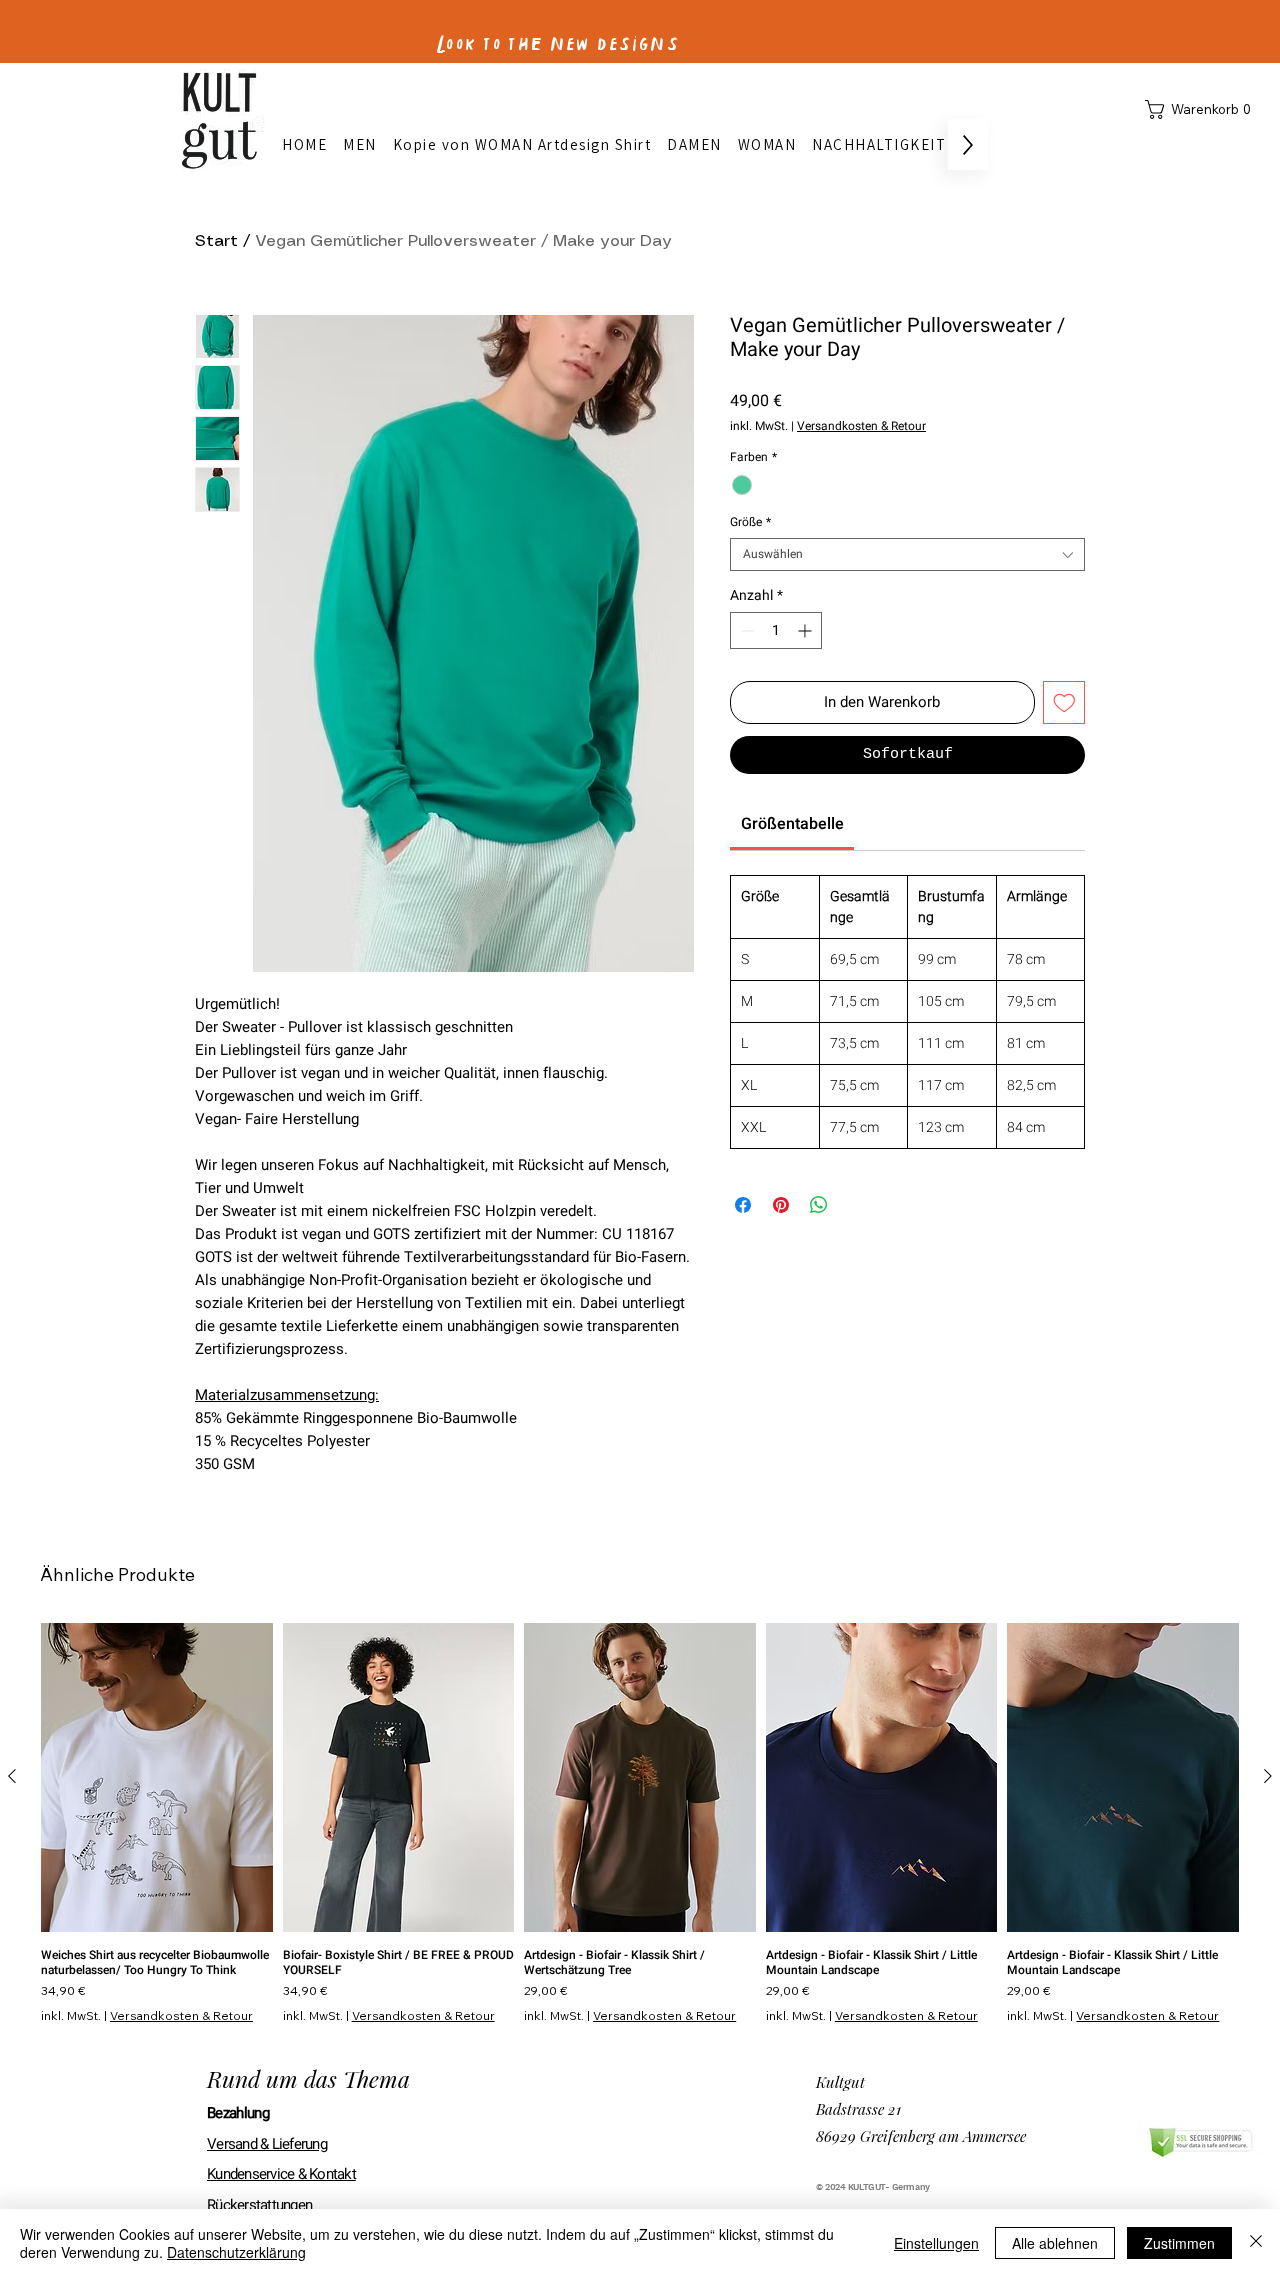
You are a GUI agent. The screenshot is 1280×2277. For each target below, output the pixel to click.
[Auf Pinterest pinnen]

------------------------------

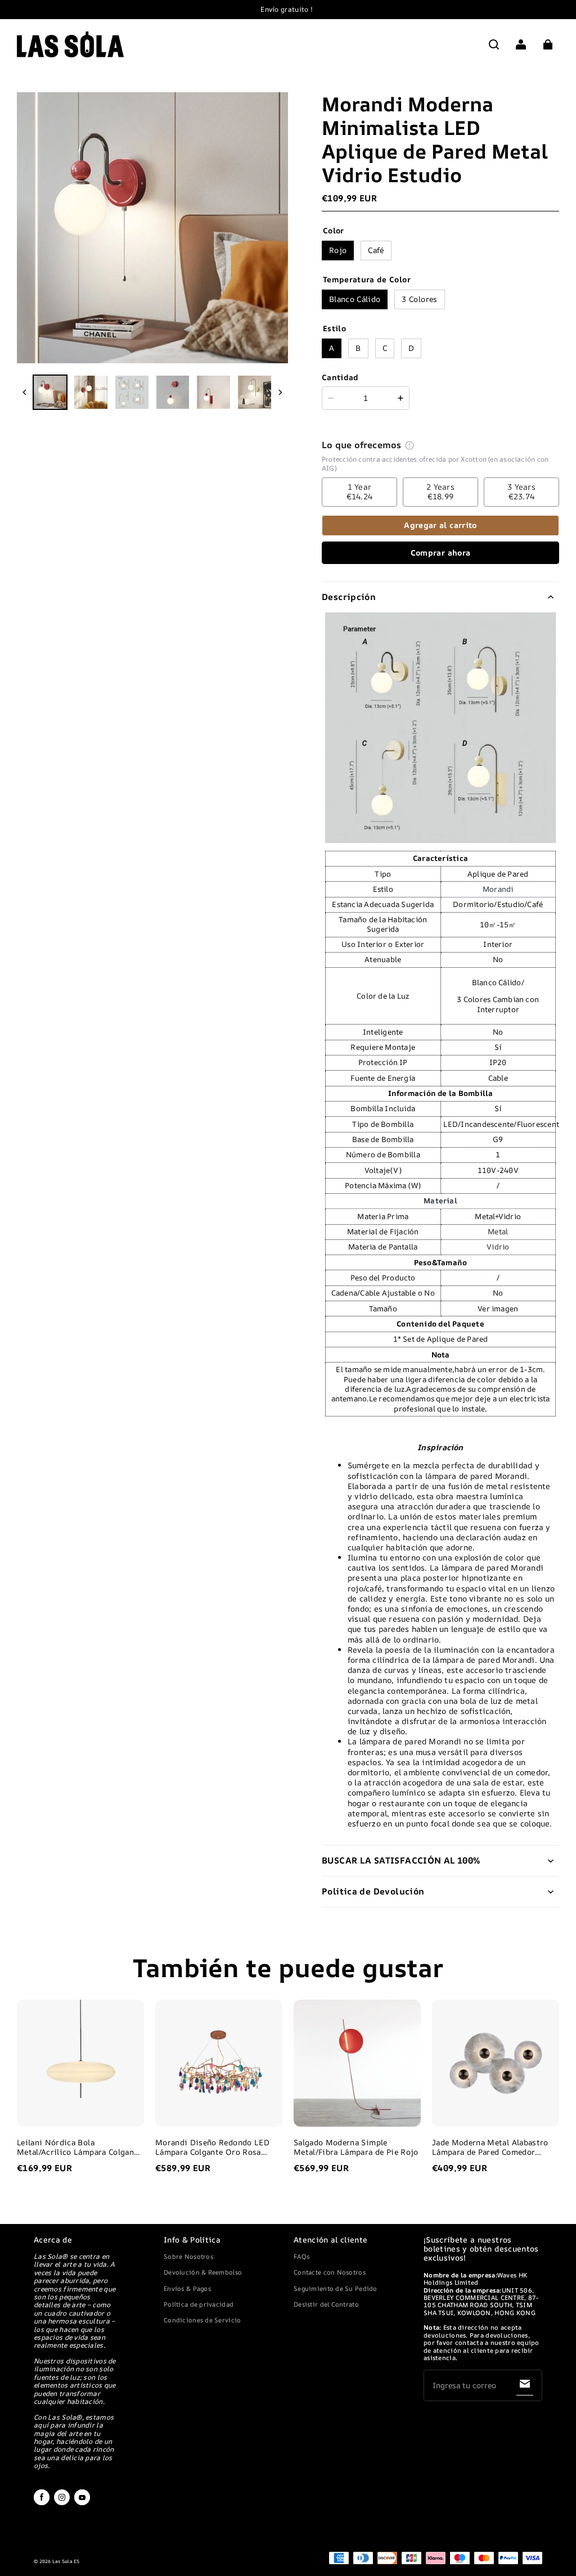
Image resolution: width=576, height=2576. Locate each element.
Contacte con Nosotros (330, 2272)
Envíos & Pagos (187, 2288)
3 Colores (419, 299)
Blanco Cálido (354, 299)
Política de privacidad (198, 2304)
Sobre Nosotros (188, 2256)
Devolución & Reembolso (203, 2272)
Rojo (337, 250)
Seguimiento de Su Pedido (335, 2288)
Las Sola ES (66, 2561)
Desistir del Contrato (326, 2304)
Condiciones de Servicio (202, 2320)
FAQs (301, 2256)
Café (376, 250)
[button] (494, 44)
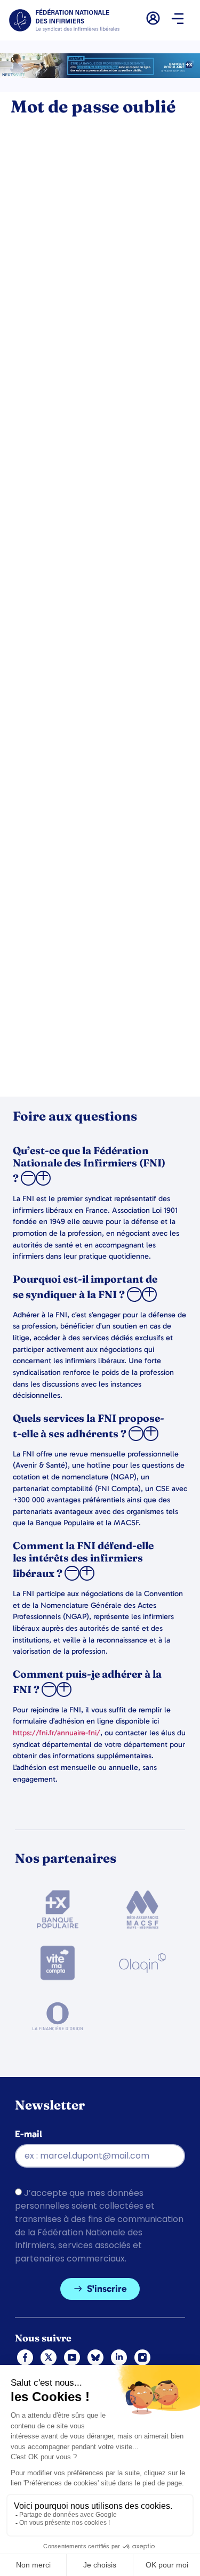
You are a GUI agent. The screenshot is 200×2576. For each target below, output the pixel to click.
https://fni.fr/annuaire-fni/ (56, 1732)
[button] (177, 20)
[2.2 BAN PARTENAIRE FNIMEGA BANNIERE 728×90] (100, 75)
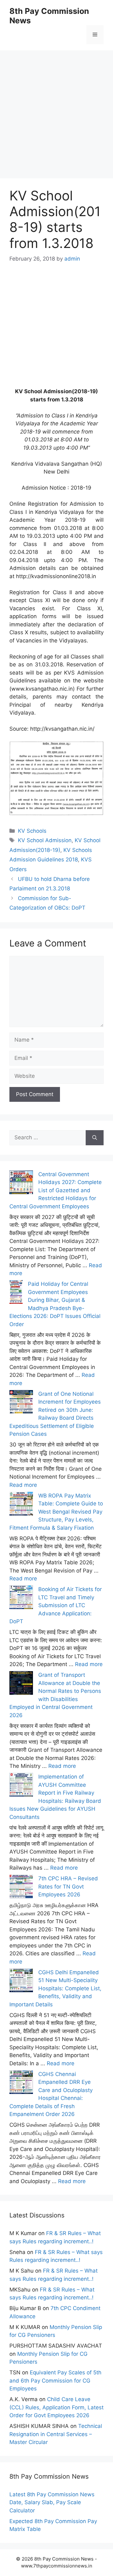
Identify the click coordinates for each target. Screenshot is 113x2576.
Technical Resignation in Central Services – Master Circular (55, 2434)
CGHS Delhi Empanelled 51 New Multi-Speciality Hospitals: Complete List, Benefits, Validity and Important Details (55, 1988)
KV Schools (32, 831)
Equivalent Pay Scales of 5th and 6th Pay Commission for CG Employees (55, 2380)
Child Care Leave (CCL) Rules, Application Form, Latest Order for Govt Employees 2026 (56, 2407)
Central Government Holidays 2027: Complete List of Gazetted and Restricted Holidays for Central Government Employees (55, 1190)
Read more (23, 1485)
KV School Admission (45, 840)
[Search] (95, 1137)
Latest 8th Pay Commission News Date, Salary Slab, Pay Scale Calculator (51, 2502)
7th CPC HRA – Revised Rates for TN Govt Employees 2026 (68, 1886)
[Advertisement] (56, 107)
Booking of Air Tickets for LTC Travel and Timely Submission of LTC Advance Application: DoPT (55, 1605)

------------------------------

» EXERCISE PROMPT
Here the job is to copy the stretch of records from the line containing "Desistir del Contrato (326, 2304)" through the line containing "Latest 8th Pay", word for word. Leave every picture out.

» EXERCISE RESULT
Desistir del Contrato (326, 2304)
Condiciones de Servicio (202, 2320)
FAQs (301, 2256)
Café (376, 250)
[button] (494, 44)
You are a GUI agent. The screenshot is 200×2576. For each target below, output the pixel to click.
https://fni.fr/annuaire-fni/ (56, 1732)
[button] (177, 20)
[2.2 BAN PARTENAIRE FNIMEGA BANNIERE 728×90] (100, 75)
Identify the click coordinates for each target. Screenshot is 113x2576.
Technical Resignation in Central Services – Master Circular (55, 2434)
CGHS Delhi Empanelled 51 New Multi-Speciality Hospitals: Complete List, Benefits, Validity and Important Details (55, 1988)
KV Schools (32, 831)
Equivalent Pay Scales of 5th and 6th Pay Commission for CG Employees (55, 2380)
Child Care Leave (CCL) Rules, Application Form, Latest Order for Govt Employees 2026 (56, 2407)
Central Government Holidays 2027: Complete List of Gazetted and Restricted Holidays for Central Government Employees (55, 1190)
Read more (23, 1485)
KV School Admission (45, 840)
[Search] (95, 1137)
Latest 8th Pay Commission News Date, Salary Slab, Pay Scale Calculator (51, 2502)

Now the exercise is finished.